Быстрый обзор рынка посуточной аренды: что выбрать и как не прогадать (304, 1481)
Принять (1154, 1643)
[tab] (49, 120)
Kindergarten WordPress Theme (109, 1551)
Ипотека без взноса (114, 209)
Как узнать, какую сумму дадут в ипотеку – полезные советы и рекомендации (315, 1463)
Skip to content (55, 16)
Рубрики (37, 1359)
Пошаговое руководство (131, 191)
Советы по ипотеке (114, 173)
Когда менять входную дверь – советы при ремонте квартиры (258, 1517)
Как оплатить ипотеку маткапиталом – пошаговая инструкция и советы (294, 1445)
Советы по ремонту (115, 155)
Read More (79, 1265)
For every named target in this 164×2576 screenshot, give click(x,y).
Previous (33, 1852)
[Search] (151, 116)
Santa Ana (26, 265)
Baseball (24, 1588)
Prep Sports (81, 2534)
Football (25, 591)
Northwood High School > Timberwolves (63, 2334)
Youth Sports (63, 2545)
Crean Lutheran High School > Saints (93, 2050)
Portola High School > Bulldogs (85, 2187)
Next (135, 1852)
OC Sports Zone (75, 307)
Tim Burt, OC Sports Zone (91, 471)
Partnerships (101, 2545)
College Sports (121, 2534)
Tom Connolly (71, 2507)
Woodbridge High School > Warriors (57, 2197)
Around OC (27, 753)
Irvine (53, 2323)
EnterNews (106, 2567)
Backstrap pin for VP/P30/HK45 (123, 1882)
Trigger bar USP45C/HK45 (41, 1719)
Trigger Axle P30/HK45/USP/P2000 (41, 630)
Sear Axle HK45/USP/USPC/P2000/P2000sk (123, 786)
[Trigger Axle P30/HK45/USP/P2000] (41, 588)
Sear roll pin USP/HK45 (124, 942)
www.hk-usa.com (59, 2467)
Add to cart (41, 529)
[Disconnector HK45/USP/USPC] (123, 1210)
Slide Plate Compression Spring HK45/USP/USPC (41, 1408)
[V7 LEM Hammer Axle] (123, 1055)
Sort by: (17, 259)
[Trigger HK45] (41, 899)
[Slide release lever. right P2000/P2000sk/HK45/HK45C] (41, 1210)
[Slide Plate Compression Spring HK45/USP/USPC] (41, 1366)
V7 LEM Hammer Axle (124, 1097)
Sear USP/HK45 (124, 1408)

● Task objective
Count the lines in the material above where the string "Spring" appears, then state only that count.

● Expected answer
2